As most business owners and business lawyers know, the limited liability company (LLC) is by far the most popular form of statutory business entity in the United States. And it achieved that distinction rather quickly. The first LLC statute was not enacted in the United States until 1977. Furthermore, 40 of the 51 jurisdictions passed their first LLC statutes between the years 1992 and 1997. Consequently, the LLC has really existed as a significant business entity in this country for only around 30 years.
LLC law has gone through a great deal of change during those 30 years. The LLC statutes we see today are different in many ways from the LLC statutes of the 1990s. Different, as well, is the body of case law, which is much larger and exhibits a much greater understanding of the unique needs of the LLC and its owners than seen in the past.
In this white paper, we will take a look at the current state of LLC law and will discuss how and why LLC law has evolved into its current state. This is a discussion that should be of interest to anyone who owns or manages an LLC, or plans on owning or managing an LLC, or who provides professional advice to LLC owners and managers.
B. What is an LLC? A few basics
An LLC is a statutory business entity that is formed by the filing of a document with the business entity filing office of one state. This document contains certain basic information about the company. The owners of an LLC are called members. An LLC may be managed by all, none, or some of its members.
The basic governing document of an LLC is a contract entered into by the members called an operating agreement. It is the operating agreement, and not the formation document or LLC statute, that typically governs the regulation of the affairs of the LLC, the conduct of its business, and the relations among its members, between its members and the LLC, and between its members and managers.

Stated problem 1:
Copy the listing below word for word, leaving out the pictures.
Stated problem 2:
Write what comes next in the passage on limited liability companies, starting after its last sentence.

Given entries:
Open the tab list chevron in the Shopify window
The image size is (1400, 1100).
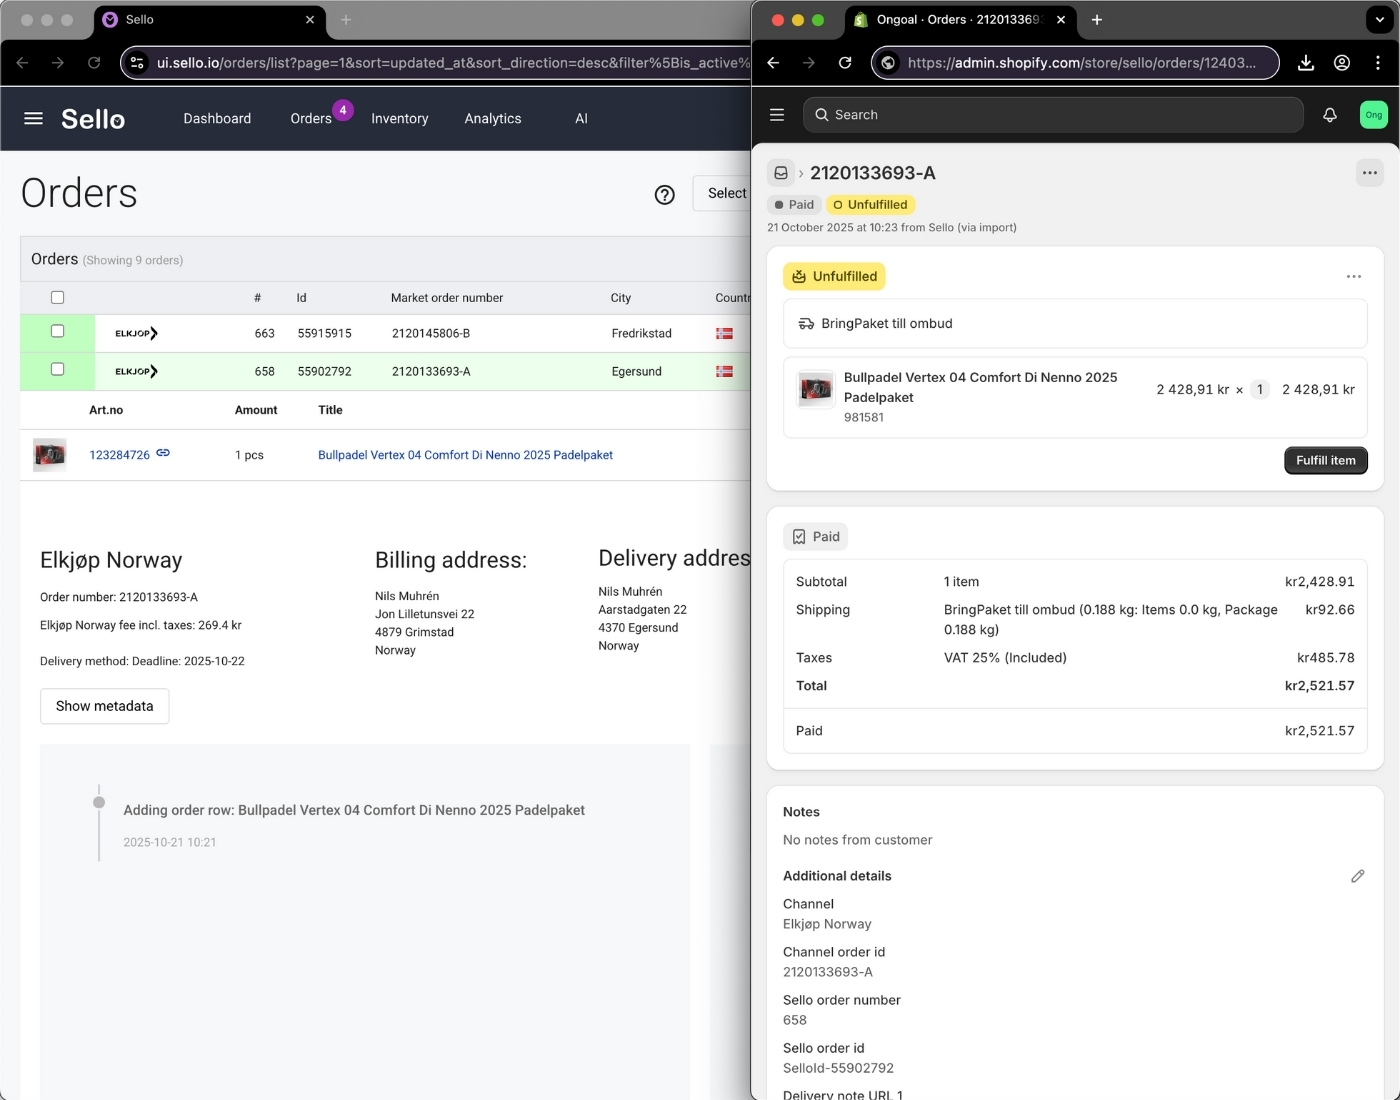tap(1379, 19)
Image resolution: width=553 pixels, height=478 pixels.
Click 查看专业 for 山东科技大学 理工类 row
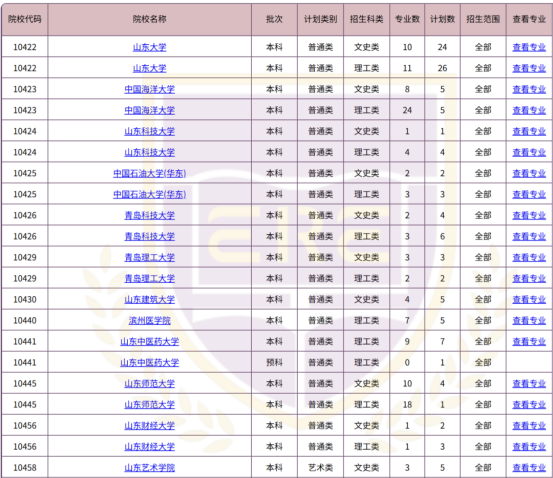click(529, 152)
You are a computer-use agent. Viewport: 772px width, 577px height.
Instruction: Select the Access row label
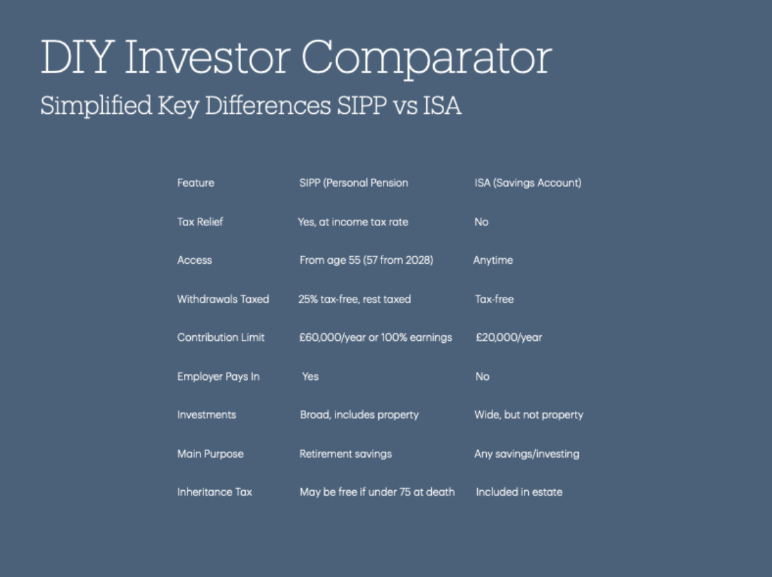pyautogui.click(x=194, y=260)
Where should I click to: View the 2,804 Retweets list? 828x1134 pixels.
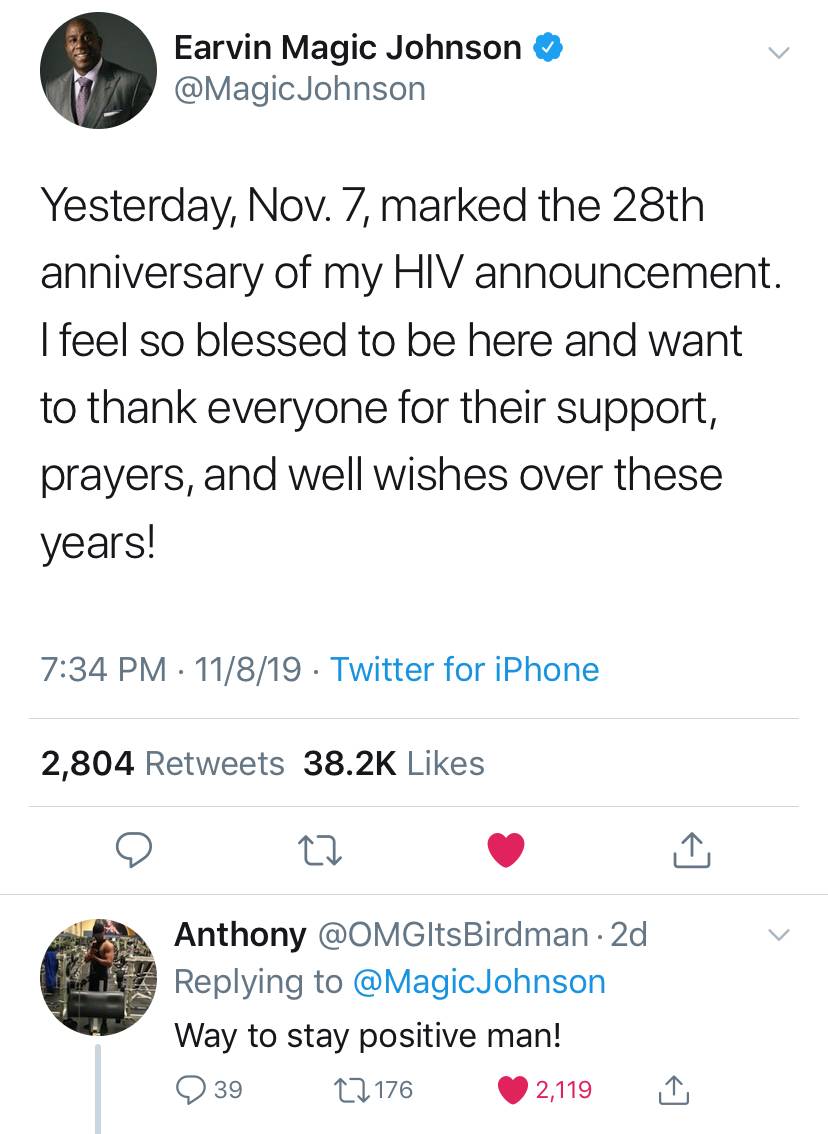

Task result 1:
Open the tab list chevron in the Shopify window
The image size is (1400, 1100).
tap(1379, 19)
Image resolution: width=553 pixels, height=478 pixels.
Click 查看专业 for 山东科技大学 理工类 row
click(529, 152)
You are a computer-use agent. Viewport: 772px width, 577px height.
Instruction: Select the Access row label
pyautogui.click(x=194, y=260)
Where should I click to: View the 2,804 Retweets list? 828x1134 pixels.

Task result 2:
An LLC exists as an entity separate and apart from its owners. Parties doing business with an LLC must look to the company to satisfy any obligations owed to them. The members of an LLC have limited liability.
The governing LLC statutes consist mainly of default provisions. The members can opt out of these statutory provisions in their operating agreement. The statutes have few mandatory provisions other than requiring certain filings to be made and requiring the maintenance of an agent for service of process.
C. Five key features of the LLC
Certain features of the LLC have significantly influenced the LLC statutes and case law. They include the following:
1. An LLC is a hybrid entity
An LLC combines the features of a corporation and a partnership. In enacting and amending their LLC statutes, the legislatures were influenced by their states’ corporation, limited partnership (LP), and general partnership (GP) laws. In addition, the courts, in interpreting provisions of the LLC statutes, have looked to the comparable provisions of the statutes governing corporations and partnerships.
Furthermore, in deciding cases involving an LLC’s internal affairs or the relations among LLC members, the courts have looked to previous decisions involving corporations and partnerships as a starting point for their analysis.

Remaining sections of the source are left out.